BRIEF: Go over the data and copy out each line with "через" in it.

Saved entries
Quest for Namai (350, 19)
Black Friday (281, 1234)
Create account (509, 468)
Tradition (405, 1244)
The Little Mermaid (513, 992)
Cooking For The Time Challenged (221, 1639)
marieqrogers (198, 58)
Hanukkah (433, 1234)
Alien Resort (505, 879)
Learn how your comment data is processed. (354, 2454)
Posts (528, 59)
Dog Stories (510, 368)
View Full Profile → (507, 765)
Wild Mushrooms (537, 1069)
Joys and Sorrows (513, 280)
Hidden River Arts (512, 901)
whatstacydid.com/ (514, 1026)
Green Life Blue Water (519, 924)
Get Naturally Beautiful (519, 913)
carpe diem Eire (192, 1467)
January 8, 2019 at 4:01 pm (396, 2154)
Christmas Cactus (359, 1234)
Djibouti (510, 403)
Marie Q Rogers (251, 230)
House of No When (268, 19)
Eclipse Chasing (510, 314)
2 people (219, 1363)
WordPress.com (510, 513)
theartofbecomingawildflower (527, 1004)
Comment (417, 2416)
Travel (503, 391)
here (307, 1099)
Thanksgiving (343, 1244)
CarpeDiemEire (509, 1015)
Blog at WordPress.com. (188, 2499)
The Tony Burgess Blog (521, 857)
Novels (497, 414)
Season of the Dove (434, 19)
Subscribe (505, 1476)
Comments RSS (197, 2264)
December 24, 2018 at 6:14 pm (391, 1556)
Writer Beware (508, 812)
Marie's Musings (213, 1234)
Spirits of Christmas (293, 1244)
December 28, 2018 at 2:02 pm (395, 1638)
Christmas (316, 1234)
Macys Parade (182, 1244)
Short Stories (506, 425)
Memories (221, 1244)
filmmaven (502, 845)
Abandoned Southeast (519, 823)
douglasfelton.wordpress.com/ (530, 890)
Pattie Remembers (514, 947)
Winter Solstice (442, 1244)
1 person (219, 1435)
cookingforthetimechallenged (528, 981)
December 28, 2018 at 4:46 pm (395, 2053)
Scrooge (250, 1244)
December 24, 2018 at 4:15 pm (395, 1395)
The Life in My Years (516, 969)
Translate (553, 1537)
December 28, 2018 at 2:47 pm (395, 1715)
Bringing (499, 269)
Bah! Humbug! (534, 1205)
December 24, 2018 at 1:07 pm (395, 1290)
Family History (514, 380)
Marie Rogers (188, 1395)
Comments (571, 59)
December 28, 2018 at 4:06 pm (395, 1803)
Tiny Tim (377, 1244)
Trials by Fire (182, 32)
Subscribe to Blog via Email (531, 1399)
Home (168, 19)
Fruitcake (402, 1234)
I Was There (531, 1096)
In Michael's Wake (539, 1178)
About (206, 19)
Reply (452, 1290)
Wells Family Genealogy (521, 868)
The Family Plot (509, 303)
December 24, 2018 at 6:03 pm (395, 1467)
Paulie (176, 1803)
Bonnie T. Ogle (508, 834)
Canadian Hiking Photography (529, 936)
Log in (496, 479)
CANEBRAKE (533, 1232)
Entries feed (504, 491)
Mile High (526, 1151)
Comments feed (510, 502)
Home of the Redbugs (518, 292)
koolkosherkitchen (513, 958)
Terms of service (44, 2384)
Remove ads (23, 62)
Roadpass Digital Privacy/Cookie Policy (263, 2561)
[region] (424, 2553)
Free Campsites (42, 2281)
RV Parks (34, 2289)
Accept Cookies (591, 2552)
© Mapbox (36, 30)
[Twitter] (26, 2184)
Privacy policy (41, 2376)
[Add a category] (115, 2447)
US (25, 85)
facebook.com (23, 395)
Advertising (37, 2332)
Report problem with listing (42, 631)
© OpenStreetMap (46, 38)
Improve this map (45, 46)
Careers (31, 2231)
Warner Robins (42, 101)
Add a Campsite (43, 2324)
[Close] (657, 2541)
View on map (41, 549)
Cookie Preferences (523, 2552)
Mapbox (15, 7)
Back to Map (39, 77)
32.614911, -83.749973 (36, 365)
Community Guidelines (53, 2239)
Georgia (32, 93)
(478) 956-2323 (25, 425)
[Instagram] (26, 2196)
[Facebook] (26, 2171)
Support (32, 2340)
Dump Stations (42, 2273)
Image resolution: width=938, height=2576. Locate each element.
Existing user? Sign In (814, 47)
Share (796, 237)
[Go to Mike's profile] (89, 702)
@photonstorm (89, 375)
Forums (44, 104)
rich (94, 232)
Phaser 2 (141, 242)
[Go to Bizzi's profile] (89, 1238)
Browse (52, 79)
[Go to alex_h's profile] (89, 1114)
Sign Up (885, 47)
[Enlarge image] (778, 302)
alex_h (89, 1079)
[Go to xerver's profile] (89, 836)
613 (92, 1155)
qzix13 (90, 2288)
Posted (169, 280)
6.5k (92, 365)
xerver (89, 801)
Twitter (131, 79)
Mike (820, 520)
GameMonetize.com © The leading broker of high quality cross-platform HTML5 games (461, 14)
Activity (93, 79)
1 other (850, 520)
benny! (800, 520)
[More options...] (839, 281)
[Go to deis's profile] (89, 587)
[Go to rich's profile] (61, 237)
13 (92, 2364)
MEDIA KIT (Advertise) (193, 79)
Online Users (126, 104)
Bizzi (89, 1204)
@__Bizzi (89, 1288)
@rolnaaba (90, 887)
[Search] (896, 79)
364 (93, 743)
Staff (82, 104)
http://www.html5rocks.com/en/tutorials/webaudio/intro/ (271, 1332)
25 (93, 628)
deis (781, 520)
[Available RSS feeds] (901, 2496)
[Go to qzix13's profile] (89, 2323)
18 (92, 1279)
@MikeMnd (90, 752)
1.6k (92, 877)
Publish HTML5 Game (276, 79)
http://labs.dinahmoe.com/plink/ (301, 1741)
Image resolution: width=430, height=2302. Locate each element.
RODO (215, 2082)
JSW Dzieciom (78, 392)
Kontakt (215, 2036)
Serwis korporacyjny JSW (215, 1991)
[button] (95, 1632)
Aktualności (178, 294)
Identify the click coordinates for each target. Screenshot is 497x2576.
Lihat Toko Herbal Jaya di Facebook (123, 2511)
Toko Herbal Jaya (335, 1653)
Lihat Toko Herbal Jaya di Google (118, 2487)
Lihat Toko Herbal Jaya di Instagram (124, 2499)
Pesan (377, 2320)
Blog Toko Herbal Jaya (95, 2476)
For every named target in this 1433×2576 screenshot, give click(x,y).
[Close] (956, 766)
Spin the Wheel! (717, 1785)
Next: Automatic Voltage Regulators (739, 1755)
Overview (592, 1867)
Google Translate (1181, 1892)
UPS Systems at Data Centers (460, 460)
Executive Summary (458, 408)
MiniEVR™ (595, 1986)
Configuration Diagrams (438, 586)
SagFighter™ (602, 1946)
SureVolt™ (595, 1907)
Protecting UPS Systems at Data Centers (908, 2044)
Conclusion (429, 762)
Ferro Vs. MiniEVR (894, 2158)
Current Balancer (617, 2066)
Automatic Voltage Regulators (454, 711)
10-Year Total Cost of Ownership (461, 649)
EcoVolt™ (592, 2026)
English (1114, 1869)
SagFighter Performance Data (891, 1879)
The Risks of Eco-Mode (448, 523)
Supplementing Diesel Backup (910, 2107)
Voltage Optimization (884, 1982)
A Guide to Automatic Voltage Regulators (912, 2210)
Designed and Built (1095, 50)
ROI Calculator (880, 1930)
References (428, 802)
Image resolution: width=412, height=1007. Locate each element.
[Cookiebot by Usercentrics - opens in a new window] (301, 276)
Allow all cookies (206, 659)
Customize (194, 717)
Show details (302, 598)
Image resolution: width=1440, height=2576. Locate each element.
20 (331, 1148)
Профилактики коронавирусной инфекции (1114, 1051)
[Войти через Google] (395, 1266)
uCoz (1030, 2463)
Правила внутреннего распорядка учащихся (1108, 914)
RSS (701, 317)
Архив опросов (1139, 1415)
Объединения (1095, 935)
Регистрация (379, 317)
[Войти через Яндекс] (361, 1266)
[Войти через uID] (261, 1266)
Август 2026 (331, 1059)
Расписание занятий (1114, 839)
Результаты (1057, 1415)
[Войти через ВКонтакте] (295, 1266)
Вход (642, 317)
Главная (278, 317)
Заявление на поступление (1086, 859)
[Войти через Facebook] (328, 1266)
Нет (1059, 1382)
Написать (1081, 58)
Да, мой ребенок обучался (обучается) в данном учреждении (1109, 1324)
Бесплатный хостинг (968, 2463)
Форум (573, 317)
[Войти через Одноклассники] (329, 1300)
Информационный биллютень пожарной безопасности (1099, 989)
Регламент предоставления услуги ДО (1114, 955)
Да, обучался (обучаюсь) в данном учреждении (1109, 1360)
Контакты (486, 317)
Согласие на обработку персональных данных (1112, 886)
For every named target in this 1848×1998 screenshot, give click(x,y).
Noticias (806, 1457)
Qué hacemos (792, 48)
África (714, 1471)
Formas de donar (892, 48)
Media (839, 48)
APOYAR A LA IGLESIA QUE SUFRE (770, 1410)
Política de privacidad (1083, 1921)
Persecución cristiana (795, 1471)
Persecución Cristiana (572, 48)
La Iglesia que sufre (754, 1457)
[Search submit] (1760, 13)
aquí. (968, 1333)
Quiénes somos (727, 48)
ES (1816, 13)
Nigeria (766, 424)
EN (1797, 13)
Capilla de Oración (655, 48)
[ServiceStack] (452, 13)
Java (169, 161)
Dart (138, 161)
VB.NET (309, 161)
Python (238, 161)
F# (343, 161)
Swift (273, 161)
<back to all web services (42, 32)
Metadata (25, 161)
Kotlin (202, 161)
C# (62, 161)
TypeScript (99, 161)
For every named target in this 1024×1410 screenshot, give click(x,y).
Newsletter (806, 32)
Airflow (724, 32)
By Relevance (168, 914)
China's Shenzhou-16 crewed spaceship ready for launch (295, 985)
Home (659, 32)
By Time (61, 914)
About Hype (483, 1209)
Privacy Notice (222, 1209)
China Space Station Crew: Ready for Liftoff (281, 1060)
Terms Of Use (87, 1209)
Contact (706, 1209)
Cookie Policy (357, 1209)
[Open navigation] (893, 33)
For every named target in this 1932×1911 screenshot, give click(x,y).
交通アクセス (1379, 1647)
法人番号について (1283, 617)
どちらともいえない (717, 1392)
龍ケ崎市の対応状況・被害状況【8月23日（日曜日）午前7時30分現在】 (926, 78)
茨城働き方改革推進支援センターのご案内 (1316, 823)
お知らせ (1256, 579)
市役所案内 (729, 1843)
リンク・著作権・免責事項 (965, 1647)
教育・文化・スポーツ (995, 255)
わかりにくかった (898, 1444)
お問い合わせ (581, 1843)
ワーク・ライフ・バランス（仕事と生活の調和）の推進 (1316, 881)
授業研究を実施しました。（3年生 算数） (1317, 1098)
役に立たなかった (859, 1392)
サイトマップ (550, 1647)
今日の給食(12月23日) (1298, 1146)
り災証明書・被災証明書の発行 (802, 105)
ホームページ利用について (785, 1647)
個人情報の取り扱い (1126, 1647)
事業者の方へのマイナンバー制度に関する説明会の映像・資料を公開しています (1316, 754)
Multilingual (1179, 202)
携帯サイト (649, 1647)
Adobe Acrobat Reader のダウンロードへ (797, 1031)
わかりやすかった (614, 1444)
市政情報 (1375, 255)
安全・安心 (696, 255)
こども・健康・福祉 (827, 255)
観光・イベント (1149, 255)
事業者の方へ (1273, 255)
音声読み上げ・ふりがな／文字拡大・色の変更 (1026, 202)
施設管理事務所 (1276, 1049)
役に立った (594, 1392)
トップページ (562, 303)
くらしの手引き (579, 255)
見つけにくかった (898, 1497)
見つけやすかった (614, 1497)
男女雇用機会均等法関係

EXERCISE ANSWER:
[Войти через Google] (395, 1266)
[Войти через Яндекс] (361, 1266)
[Войти через uID] (261, 1266)
[Войти через ВКонтакте] (295, 1266)
[Войти через Facebook] (328, 1266)
[Войти через Одноклассники] (329, 1300)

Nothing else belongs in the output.